Development of Porous Silicon Nanocarriers for Parenteral Peptide Delivery

• Published in: Molecular pharmaceutics Vol. 10; no. 1; pp. 353 - 359
• Main Authors: Kovalainen, Miia, Mönkäre, Juha, Kaasalainen, Martti, Riikonen, Joakim, Lehto, Vesa-Pekka, Salonen, Jarno, Herzig, Karl-Heinz, Järvinen, Kristiina
• Format: Journal Article
• Language: English
• Published: United States American Chemical Society 07.01.2013
• Subjects: Administration, Cutaneous; Administration, Intravenous; Animals; Biological Availability; Delayed-Action Preparations - administration & dosage; Delayed-Action Preparations - chemistry; Drug Carriers - administration & dosage; Drug Carriers - chemistry; Drug Delivery Systems; Mice; Mice, Inbred BALB C; Nanoparticles - administration & dosage; Nanoparticles - chemistry; Peptide Fragments - administration & dosage; Peptide Fragments - chemistry; Peptide YY - administration & dosage; Peptide YY - chemistry; Porosity; Silicon - administration & dosage; Silicon - chemistry; subcutaneous; PYY3-36; porous silicon nanocarriers; intravenous; sustained release; mesoporous
• ISSN: 1543-8384; 1543-8392; 1543-8392
• DOI: 10.1021/mp300494p

Porous silicon (PSi) is receiving growing attention in biomedical research, for example, in drug and peptide delivery. Inspired by several advantages of PSi, herein, thermally oxidized (TOPSi, hydrophilic), undecylenic acid-treated thermally hydrocarbonized (UnTHCPSi, moderately hydrophilic), and thermally hydrocarbonized (THCPSi, hydrophobic) PSi nanocarriers are investigated for sustained subcutaneous (sc) and intravenous (iv) peptide delivery.
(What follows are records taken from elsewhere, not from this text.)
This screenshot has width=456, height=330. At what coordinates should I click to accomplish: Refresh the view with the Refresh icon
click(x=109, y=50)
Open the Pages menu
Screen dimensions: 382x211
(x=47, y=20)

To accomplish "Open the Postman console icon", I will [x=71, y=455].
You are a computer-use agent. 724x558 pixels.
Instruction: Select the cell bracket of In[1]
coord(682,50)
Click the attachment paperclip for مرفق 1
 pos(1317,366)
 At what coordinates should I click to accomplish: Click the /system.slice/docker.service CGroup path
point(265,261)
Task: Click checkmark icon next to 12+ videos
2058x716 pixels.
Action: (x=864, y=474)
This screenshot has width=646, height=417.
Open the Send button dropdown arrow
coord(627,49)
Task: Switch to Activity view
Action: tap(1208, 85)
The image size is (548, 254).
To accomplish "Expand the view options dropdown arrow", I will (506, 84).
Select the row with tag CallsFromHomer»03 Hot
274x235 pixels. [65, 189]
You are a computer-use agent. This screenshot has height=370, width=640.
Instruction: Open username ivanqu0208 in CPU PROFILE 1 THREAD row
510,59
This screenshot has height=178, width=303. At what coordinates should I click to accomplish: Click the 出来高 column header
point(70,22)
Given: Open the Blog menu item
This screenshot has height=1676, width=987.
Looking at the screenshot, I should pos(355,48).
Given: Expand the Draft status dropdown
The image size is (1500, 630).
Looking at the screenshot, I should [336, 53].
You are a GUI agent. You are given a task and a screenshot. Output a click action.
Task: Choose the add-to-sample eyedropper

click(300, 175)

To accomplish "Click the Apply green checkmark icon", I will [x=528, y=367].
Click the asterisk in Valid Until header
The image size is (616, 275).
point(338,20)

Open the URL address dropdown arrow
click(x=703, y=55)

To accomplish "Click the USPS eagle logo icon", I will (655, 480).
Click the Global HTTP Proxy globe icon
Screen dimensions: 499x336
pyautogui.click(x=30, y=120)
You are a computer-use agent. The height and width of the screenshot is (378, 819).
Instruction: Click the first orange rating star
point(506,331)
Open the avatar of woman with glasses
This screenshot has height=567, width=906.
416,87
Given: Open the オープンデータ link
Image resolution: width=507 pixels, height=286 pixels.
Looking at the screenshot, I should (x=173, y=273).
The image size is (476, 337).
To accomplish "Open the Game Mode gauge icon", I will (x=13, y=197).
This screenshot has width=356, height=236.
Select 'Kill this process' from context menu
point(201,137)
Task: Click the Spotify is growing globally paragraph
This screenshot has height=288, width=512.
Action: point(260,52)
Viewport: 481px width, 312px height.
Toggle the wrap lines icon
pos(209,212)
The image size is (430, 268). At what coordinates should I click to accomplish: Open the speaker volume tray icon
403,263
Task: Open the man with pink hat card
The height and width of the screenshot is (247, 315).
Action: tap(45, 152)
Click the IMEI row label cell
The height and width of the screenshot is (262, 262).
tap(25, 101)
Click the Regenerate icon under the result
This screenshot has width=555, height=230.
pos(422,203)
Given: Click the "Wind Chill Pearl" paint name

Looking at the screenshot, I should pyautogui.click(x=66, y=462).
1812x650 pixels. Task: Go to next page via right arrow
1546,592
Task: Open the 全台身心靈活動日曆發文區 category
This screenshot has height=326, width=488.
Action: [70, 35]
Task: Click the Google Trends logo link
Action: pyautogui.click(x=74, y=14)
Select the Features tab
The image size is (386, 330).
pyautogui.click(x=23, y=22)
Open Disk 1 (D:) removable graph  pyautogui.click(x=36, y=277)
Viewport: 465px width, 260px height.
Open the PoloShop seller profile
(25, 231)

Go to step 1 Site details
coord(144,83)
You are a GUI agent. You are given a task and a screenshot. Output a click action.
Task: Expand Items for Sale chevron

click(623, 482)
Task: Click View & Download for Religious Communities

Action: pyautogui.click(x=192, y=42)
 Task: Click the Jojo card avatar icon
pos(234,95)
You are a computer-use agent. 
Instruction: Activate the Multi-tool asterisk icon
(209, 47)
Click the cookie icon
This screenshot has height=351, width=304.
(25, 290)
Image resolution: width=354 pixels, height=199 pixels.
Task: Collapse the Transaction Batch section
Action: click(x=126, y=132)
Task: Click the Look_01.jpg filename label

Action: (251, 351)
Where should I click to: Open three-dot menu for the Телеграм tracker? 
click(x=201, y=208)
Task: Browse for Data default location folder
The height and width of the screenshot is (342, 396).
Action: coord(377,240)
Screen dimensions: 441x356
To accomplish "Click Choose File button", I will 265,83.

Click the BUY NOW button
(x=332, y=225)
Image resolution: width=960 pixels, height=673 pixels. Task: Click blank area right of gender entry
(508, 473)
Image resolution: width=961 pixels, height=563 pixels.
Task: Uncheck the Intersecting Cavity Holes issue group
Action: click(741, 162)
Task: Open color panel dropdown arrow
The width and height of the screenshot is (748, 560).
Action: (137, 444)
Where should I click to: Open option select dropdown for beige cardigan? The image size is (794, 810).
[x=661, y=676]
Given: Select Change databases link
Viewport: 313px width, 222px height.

The route of administration is shown to affect drastically peptide YY3–36 (PYY3-36) release from the PSi nanocarriers in mice. Subcutaneous nanocarriers are demonstrated to be capable to sustain PYY3-36 delivery over 4 days, with the high absolute bioavailability values of PYY3-36. The pharmacokinetic parameters of PYY3-36 are presented to be similar between the sc PSi nanocarriers despite surface chemistry. In contrast, iv-delivered PSi nanocarriers display significant differences between the surface types. Overall, these results demonstrate the feasibility of PSi nanocarriers for the sustained sc delivery of peptides.